Mudd live at the Welcome Back Show. 

It’s just after 11, and I’m feeling four hours of mostly-standing (barring a folding chair I copped somewhere between the second and third acts). Throw that in with an oncoming case of frat flu, and the fact that my water bottle ran dry a half-hour ago (with a downright biblical line for the bathroom) and I’m barely functional. 

One of the organizers walks on stage, grabs the mic, and shouts:

“Give it up for the last act of the night– Mudd!”

The band filters onto stage. My throat is killing me. Any part of my body that is capable of being uncomfortable, tired, or sore generally is. 

It takes them roughly ten minutes or so to get set up.. The crowd thins a little, but there’s still a serious audience around.

At around 11:24, their first song starts. It’s a cover, but right after that is the Mudd original “Losing Time”. It’s everything I’ve grown to expect from the band, and more. The vibes are immaculate, and the audience responds, showing an enthusiasm I thought impossible three and a half hours deep in a backyard house show. A mosh pit that formed earlier for Cellar Dwellar starts moving again. 

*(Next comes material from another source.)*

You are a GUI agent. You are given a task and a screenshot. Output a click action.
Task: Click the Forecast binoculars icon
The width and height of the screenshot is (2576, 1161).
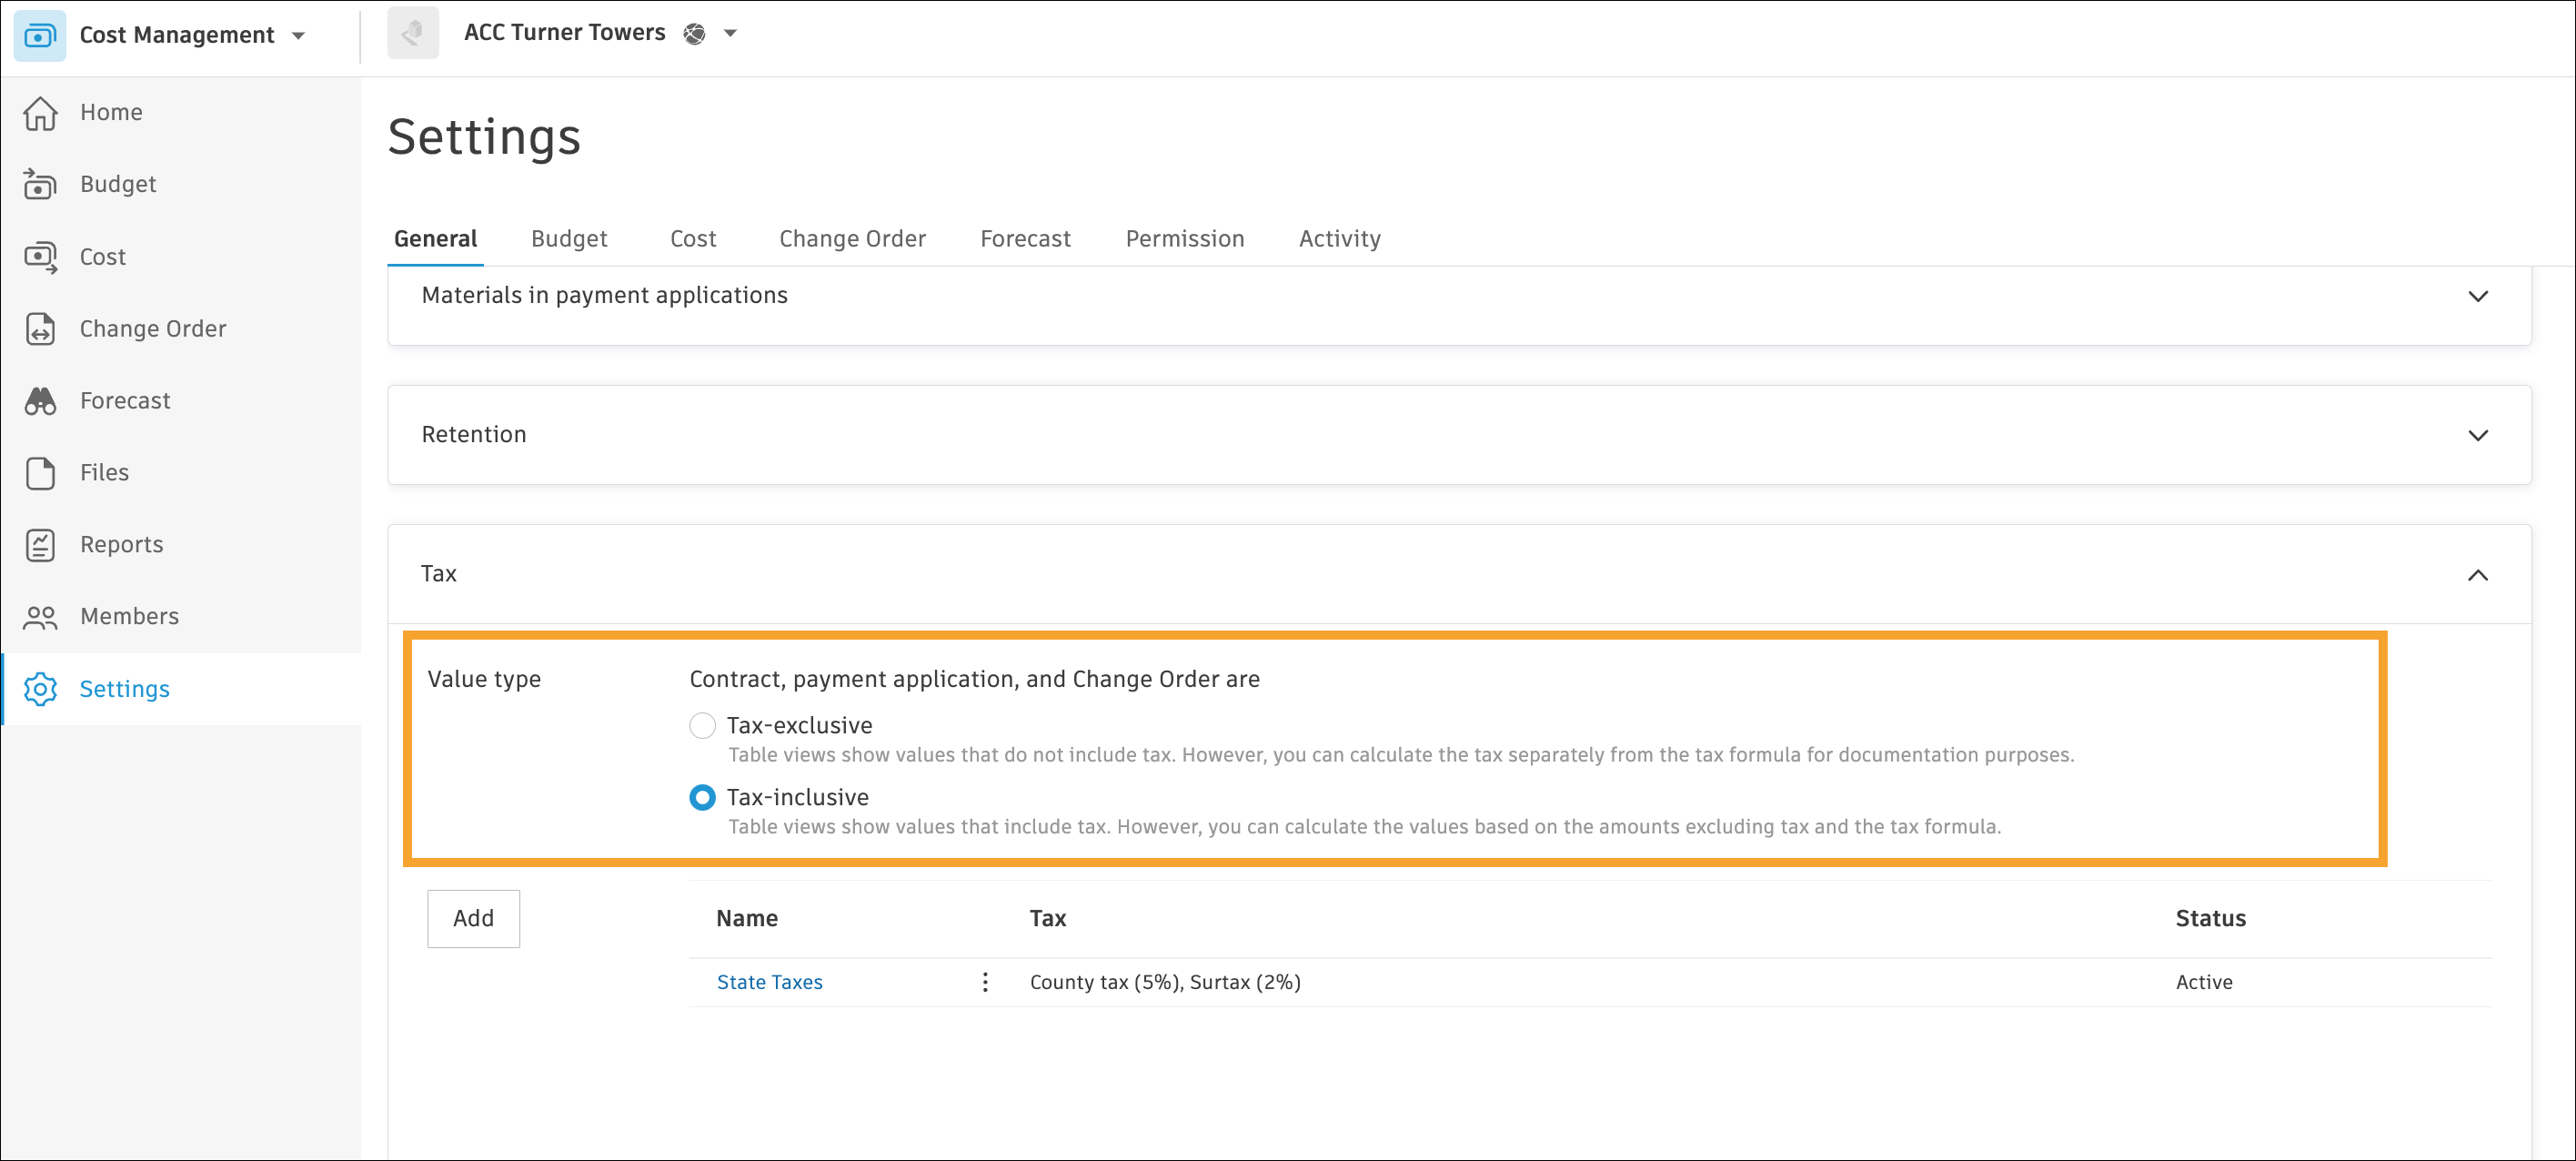tap(40, 401)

It’s difficult to describe the energy of a Mudd show when you’re there, living it in the moment. What my mind reaches to is “clean”. They have an effortlessly polished and straightforward indie-rock sound that’s impossible not to enjoy. To a degree, the fact that they’re just having fun really reflects itself in their performance. When you’re at a Mudd show, you’re hearing the sound of a band who’s there, first and foremost, to tear it up– and f*** it, they figure. Why not have a great time in the process?

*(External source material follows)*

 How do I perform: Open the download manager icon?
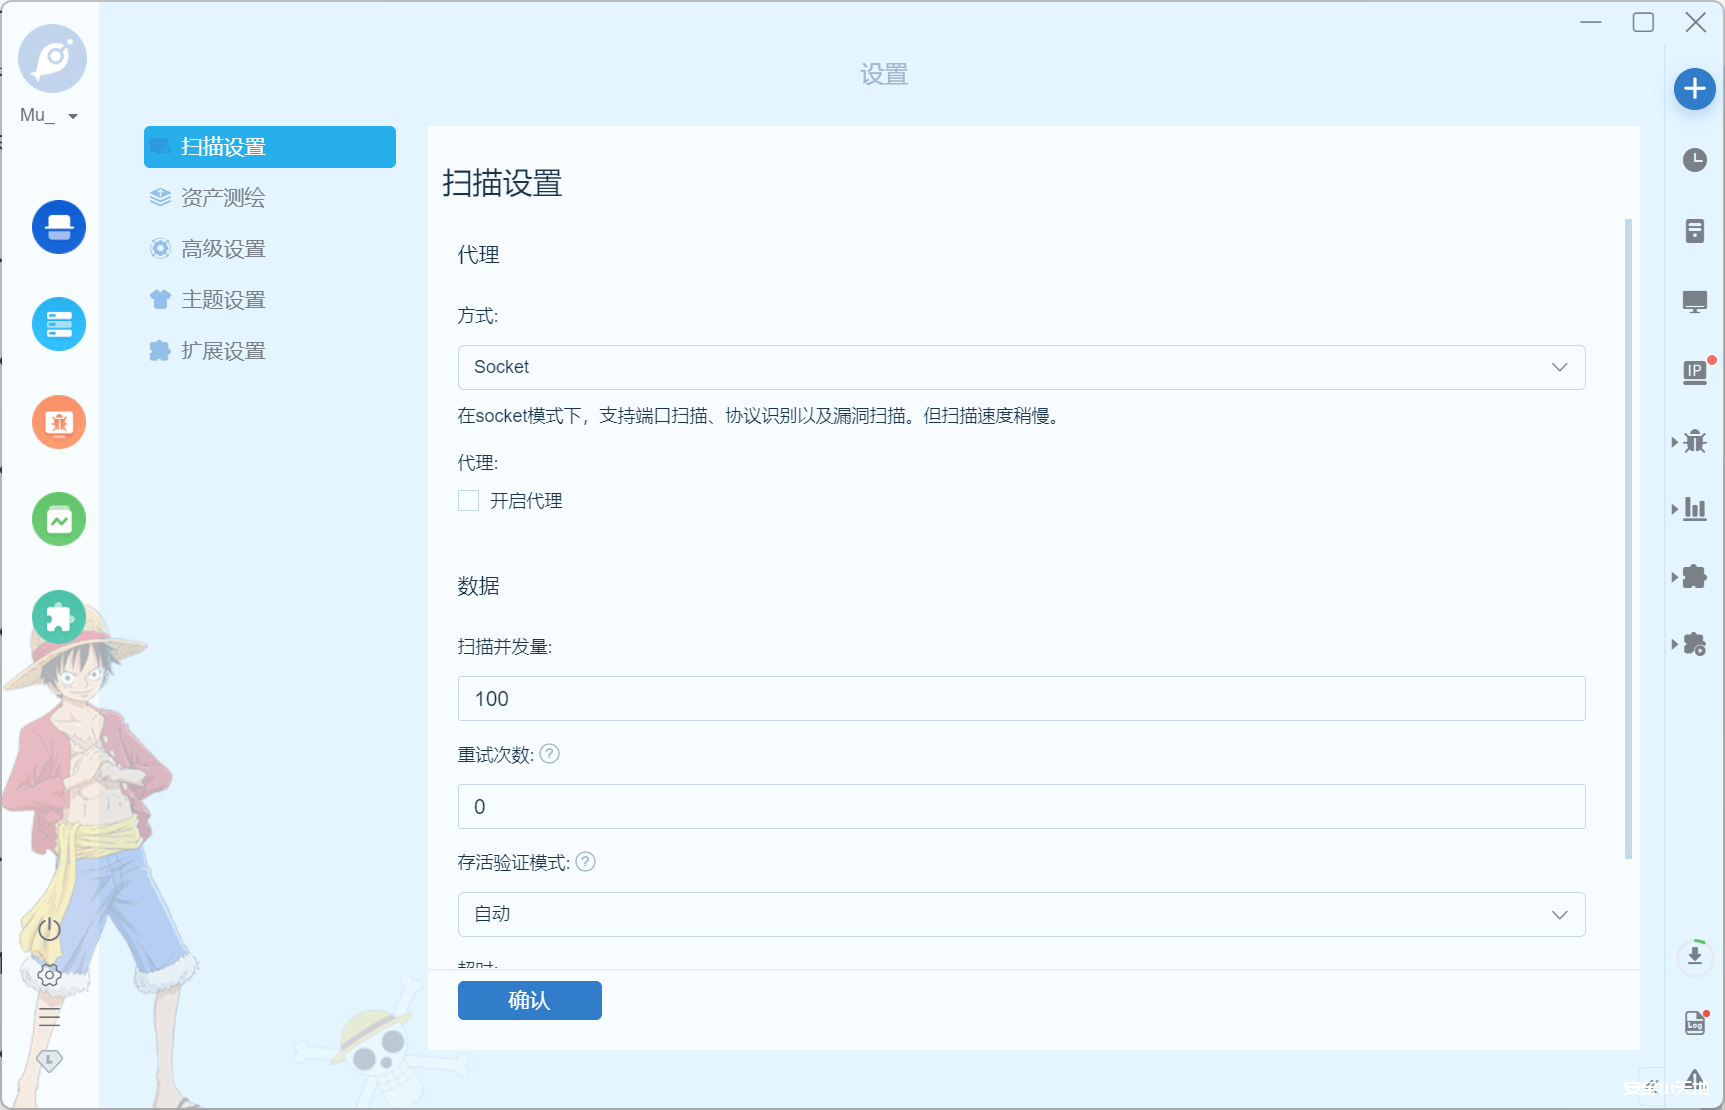point(1694,956)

The third song of the set is Mudd’s “Mothership”: a song Vince “wrote before Mudd even existed.” They own it, regardless. Towards the end, the crowd is really, genuinely, engaged: they sway phone flashlights and lighters to the la-la-la of the song’s outro.

Nick: I think the thing that Mudd is kinda doing, without us… I mean, we’d love for this to happen, but I think what’s kinda just happening– I think a community’s gonna be built kinda around what we’re doing. And I think Mudd’s going to grow into something bigger than just a band. Y’know, it might turn into more than just, like–

Collin: A cult.

Nick: A cult! Exactly.

JM: A cult. Let’s go.

Nick: Like, y’know, we really–

Collin: [strums guitar]

Nick: – think there’s a lot of room, and a lot of money to be made. A lot of room, to really squeeze into [all] that– has to do with the music industry. That, like, isn’t necessarily just being a good band, but turning that into more than just being a dumb band. I think that’s something we haven’t really seen happen a lot.

JM: You think Mudd’s going to be a phenomenon.

Nick: I think– I think there’s gonna be a Muddverse.

Steve: I believe in Mudd.

JM: I believe in Mudd.

Vince: I strongly believe, like… I think there’s just a high level of marketability. Not even from like– we’re not like “oh, Mudd is such a great concept, we can make so much money with it”. I think it’s just the fact that people can come to our shows and tell that we’re just, like, genuinely enjoying ourselves.

Nick: Yeah. Like, the reason we do it is because, like– we’re not doing this because we wanna make it big, we’re doing it because we think it’s fun and we know we have a chance.

Collin: …it’s just a good f***in’ group, man. I think we got something good going.